Dalam manuskrip Carita Parahyangan disebutkan, Pancakusika yang menjelma menjadi lima Sang Kandiawan dan Kandiawati yaitu:
Sang Mangukuhan menjadi pahuma atau orang yang bekerja di lahan tanpa irigasi (Huma/ladang).
Sang Karungkalah menjadi panggerek atau pemburu.
Sang Katungmaralah panyadap : menjadi kaum penyadap (karet dan sebagainya).
Sang Sandanggreba menjadi pedagang sandang.
Sang Wretikandayun : menjadi raja.
Dalam komunitas Sunda, lahan tanpa irigasi disebut Huma, Huma beet, Gaga dan Serang Ageung. Orang Sunda juga memiliki alat pertanian yang afektif yaitu kujang, patin, kored.
Tome Pires menyebutkan bahwa ibu kota kerajaan Sunda disebut Dayo (Dayeuh) ditempuh dalam waktu dua hari dari pelabuhan Kalapa ke arah dataran tinggi.
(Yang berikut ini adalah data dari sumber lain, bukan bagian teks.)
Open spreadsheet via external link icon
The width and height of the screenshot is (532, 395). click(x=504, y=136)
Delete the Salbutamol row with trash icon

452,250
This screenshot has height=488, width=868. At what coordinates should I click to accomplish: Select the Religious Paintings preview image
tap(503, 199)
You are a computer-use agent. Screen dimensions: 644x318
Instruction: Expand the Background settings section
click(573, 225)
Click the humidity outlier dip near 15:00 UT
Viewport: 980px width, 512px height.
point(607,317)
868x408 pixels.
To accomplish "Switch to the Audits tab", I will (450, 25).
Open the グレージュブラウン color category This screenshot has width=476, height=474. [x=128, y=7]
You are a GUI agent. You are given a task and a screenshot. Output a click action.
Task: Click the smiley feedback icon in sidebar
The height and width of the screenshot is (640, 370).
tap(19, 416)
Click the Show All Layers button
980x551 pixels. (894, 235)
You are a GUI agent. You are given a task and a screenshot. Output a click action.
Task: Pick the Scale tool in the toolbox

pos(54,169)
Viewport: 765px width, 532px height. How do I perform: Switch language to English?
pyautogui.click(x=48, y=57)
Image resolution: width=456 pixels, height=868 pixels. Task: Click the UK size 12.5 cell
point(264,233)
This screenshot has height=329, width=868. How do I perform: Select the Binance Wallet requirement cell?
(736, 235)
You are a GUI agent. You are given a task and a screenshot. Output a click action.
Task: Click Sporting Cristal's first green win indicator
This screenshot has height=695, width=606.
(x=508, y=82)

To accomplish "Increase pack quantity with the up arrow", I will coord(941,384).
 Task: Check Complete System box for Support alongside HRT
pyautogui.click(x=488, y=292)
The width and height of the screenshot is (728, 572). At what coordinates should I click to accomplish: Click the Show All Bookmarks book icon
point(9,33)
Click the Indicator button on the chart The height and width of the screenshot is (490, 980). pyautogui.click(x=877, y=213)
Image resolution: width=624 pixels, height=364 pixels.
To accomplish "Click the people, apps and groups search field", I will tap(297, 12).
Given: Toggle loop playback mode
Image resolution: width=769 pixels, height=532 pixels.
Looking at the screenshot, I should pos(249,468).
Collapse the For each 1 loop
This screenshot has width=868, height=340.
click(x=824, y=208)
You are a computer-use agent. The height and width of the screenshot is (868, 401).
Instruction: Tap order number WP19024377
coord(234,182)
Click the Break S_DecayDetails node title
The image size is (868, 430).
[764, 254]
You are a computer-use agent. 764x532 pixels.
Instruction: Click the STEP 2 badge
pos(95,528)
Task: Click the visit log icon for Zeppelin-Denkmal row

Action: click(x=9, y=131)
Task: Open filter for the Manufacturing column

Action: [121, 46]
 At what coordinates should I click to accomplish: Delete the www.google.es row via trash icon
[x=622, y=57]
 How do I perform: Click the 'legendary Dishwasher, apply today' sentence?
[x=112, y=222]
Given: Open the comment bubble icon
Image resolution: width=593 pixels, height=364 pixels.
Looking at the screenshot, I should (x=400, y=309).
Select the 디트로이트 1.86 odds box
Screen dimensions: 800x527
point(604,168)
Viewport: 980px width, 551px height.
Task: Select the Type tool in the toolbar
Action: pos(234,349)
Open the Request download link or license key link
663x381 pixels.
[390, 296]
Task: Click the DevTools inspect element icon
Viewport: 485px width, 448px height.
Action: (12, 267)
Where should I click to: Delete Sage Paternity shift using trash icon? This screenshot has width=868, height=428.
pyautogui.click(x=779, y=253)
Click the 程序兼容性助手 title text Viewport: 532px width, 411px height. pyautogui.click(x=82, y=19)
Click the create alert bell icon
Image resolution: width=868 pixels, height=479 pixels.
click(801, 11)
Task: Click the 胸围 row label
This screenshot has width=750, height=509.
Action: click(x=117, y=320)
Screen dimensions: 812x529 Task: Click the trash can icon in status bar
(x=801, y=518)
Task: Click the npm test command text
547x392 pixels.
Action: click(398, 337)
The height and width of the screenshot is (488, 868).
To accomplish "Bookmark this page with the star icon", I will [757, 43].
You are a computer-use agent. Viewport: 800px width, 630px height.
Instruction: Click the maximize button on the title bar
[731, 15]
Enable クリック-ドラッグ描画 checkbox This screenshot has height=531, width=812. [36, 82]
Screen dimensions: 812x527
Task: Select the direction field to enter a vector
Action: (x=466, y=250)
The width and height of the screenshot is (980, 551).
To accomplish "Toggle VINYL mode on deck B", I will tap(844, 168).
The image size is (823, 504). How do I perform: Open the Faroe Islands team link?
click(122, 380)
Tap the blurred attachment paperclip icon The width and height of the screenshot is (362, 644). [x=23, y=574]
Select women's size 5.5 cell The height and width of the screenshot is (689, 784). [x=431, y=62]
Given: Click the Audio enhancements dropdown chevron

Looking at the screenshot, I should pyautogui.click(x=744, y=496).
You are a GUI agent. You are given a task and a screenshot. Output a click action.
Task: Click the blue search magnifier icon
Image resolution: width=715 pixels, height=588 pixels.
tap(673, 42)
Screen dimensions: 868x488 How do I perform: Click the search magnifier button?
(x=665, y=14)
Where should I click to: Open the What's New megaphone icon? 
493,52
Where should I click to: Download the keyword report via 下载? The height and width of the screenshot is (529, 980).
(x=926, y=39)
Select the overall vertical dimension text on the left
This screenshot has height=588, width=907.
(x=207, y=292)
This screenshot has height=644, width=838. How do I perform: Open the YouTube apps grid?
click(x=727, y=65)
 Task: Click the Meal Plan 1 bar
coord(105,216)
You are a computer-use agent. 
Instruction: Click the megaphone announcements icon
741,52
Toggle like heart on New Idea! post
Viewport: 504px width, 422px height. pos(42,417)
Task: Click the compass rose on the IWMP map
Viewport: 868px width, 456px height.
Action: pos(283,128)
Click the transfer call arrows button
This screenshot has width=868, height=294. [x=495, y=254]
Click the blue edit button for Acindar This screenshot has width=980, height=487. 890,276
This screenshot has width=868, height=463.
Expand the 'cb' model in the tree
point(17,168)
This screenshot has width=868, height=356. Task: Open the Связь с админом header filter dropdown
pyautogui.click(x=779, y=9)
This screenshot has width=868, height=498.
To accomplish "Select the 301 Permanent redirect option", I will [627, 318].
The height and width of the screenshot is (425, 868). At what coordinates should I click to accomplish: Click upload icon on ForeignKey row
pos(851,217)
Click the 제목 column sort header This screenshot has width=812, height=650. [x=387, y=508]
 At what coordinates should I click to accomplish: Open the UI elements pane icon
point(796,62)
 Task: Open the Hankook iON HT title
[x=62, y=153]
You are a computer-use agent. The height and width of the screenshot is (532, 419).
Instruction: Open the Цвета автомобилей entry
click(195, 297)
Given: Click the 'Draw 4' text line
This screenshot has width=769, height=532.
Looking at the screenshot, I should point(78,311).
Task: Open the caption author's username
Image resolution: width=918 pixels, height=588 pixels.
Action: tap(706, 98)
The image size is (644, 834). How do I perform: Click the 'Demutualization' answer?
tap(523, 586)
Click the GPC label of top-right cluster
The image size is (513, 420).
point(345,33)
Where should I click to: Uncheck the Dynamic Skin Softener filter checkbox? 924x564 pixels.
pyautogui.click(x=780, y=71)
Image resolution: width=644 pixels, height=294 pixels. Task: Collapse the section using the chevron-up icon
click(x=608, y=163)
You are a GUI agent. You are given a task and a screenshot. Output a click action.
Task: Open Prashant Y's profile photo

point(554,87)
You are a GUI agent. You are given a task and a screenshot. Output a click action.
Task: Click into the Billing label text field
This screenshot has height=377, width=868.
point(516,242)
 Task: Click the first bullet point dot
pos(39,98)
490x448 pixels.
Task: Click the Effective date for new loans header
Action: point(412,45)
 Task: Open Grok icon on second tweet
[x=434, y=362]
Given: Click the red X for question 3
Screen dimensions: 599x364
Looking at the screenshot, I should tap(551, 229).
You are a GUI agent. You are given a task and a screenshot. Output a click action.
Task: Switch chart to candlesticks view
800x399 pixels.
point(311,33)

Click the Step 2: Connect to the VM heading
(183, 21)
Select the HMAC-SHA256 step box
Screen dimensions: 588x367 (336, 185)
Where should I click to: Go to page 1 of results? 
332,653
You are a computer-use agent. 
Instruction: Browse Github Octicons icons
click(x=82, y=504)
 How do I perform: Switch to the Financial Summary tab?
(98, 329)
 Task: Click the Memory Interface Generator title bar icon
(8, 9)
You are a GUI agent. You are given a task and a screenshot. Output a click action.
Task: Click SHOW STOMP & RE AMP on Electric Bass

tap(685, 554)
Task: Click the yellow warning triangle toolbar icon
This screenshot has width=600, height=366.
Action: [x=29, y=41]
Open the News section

Penduduk kota menempati rumah yang indah terbuat dari kayu dan atapnya dari daun palem.
Raja bermukim di sebuah istana yang terbuat dari 330 pilar kayu besar berdiameter seukuran tong minuman anggur, dengan tinggi 9 meter.
Bagian atas pilar dihias dengan indah. Ibu kota Dayeuh itu bernama Pakuan Pajajaran.
Dalam catatan Marcopolo yang ditulis pada 1278 disebutkan bahwa di Jawa dan di Jawa kecil (Sumatera) orang lokal memanen minuman anggur (fermentasi) dari pohon yang bentuknya seperti palem, dan pohon itu menghasilkan dua jenis anggur, baik yang berwarna putih maupun yang berwarna merah (kemungkinan besar merujuk pada nira yang berwarna bening dan minuman berbasis gula aren yang berwarna merah).